Mister Wilson says he found nothing to confirm the claim. He said he was surprised when President Bush spoke of the British report in his State of the Union speech this past January. The president included it as part of the argument for war to prevent Iraq from developing weapons of mass destruction.

In July, Mister Wilson disputed the claim. Administration officials later said the decision to include the sentence in the State of the Union speech was a mistake.

Then, one week later, reporter and political commentator Robert Novak published the name of Mister Wilson's wife. Mister Novak said two high-level administration officials had identified her as working for the C-I-A. He has refused to identify the officials.
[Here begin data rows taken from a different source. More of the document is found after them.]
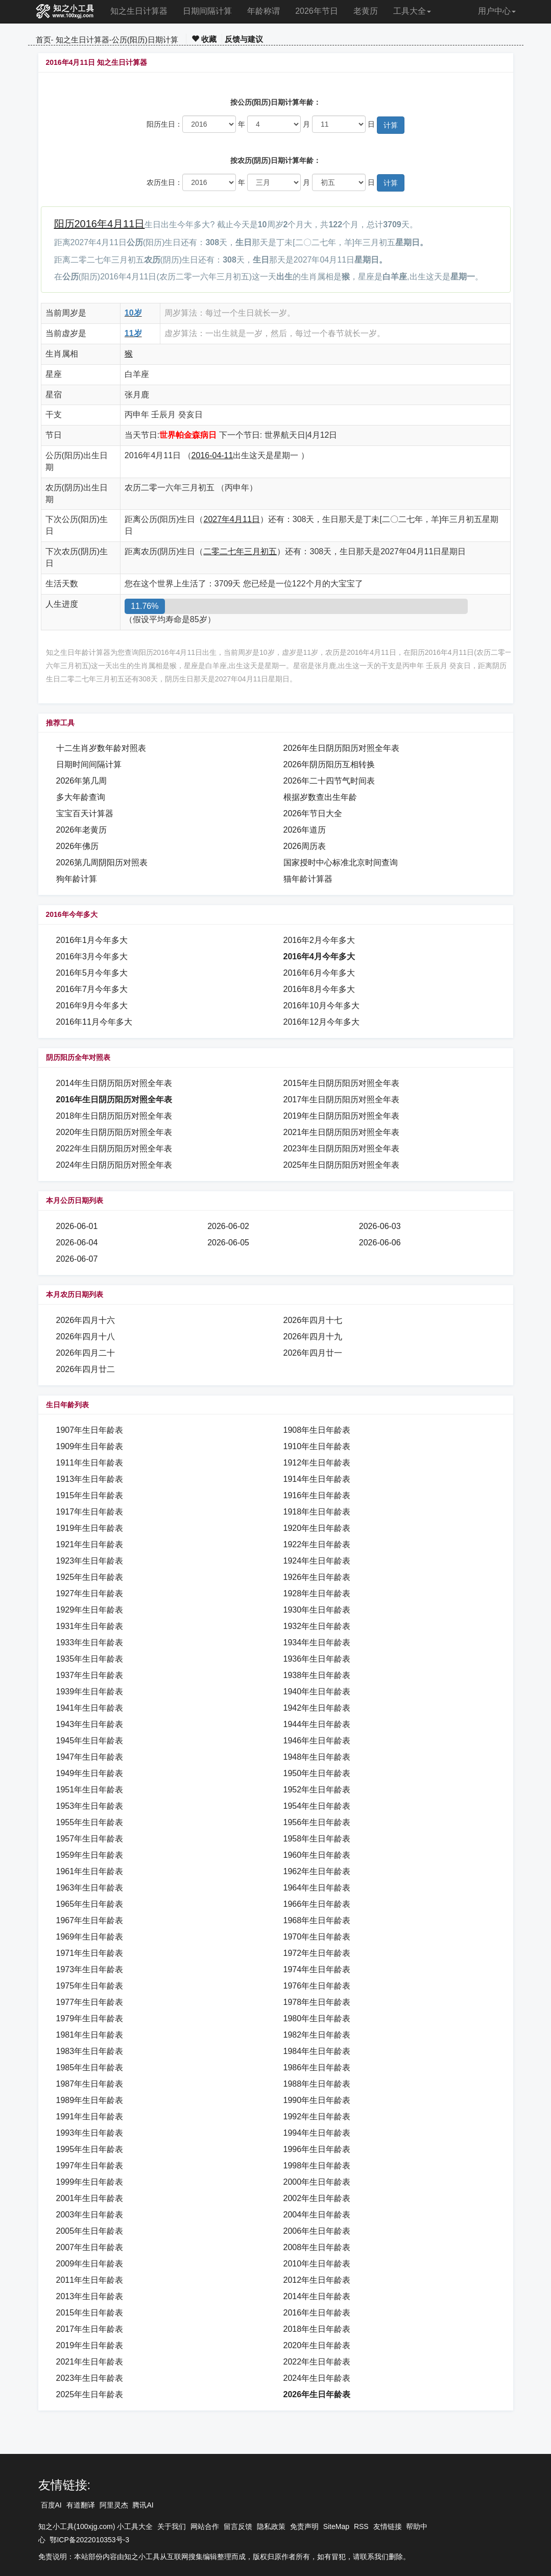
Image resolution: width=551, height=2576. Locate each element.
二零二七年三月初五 (240, 551)
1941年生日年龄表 (90, 1708)
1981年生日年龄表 (90, 2034)
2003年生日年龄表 (90, 2214)
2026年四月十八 (85, 1336)
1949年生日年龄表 (90, 1773)
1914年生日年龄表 (317, 1479)
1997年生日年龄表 (90, 2165)
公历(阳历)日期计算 (145, 39)
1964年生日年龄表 (317, 1887)
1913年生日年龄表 (90, 1479)
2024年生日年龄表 (317, 2378)
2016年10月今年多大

Mister Wilson has accused Karl Rove of urging reporters to spread the story once his wife's identity was released. Mister Rove is the president's top political adviser. This week, Democratic Congressman John Conyers urged Mister Rove to resign. A White House spokesman said Mister Rove denies any involvement.
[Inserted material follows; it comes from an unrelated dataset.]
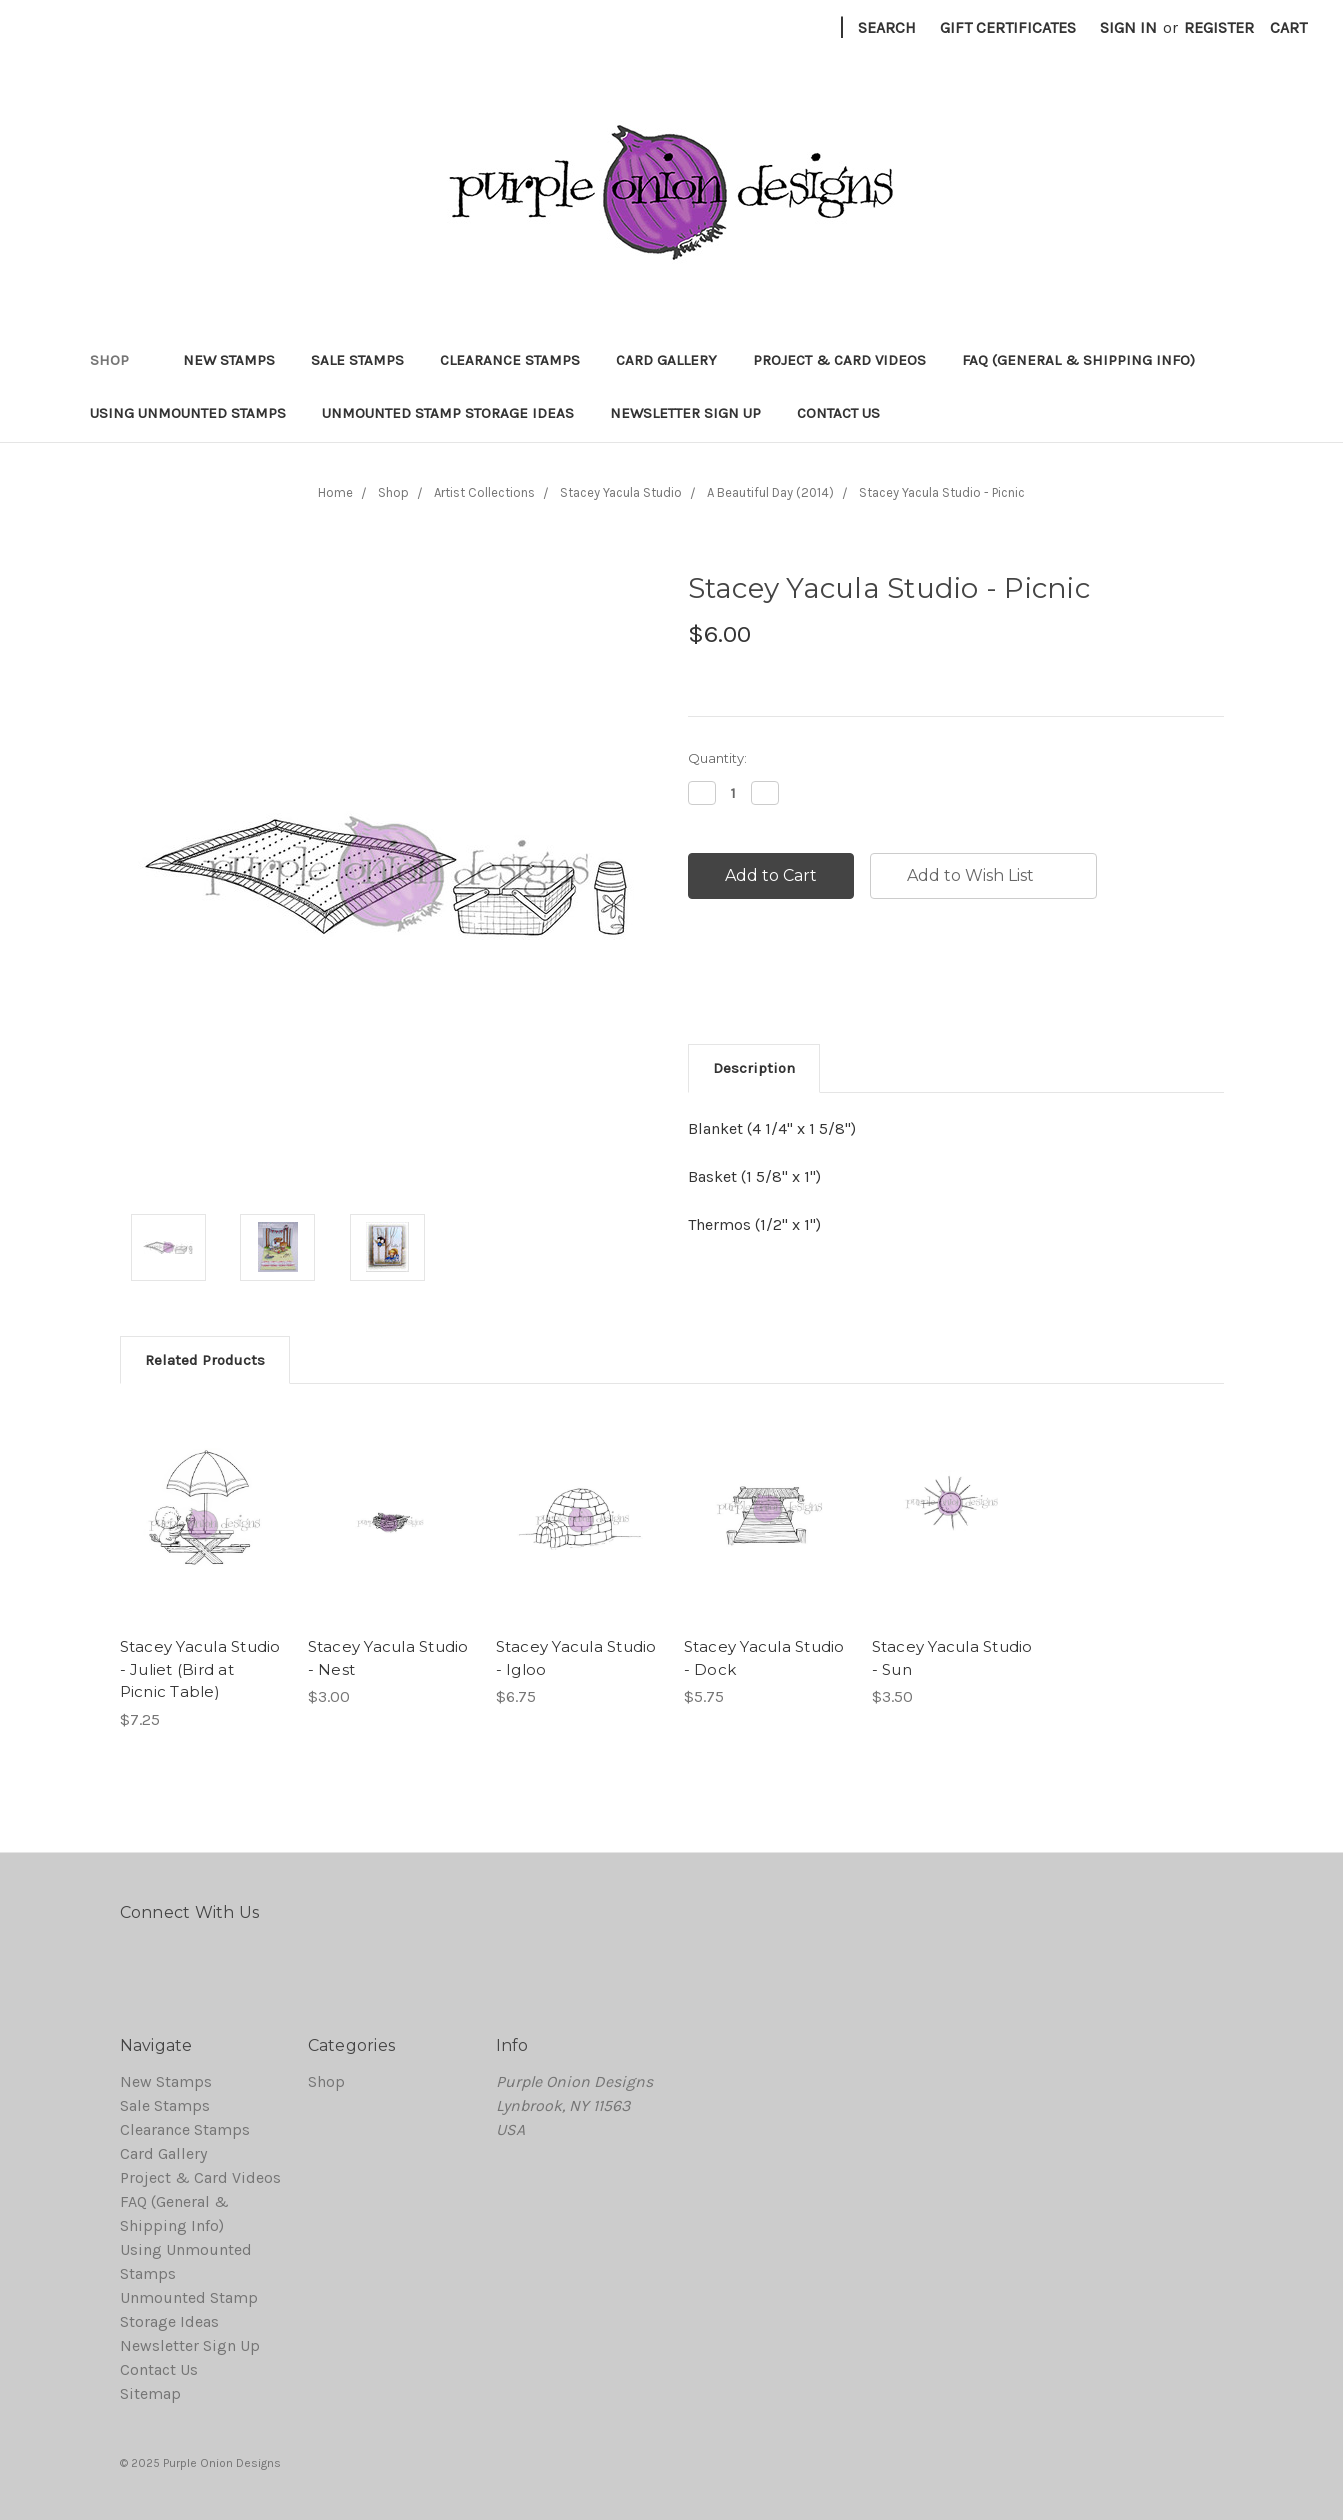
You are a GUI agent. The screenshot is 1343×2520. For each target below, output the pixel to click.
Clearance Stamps (510, 360)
The spokesman said he had also asked two other officials about the case and they too said they had not been involved. The others were the vice president's chief of staff, Lewis Libby, and Elliot Abrams, an official of the National Security Council.

White House employees were told to provide e-mail records and other materials that might be used in the investigation.

Democratic and Republican members of Congress welcomed the Justice Department investigation into the leak of secret information. But some Democratic senators want an independent investigator. They say the Justice Department is too closely linked to the administration to be fair.

President Bush said this week that he has told White House officials to cooperate fully with the investigation. He said he wants to know the truth. But he also said he has no idea whether the person who leaked the information will ever be found.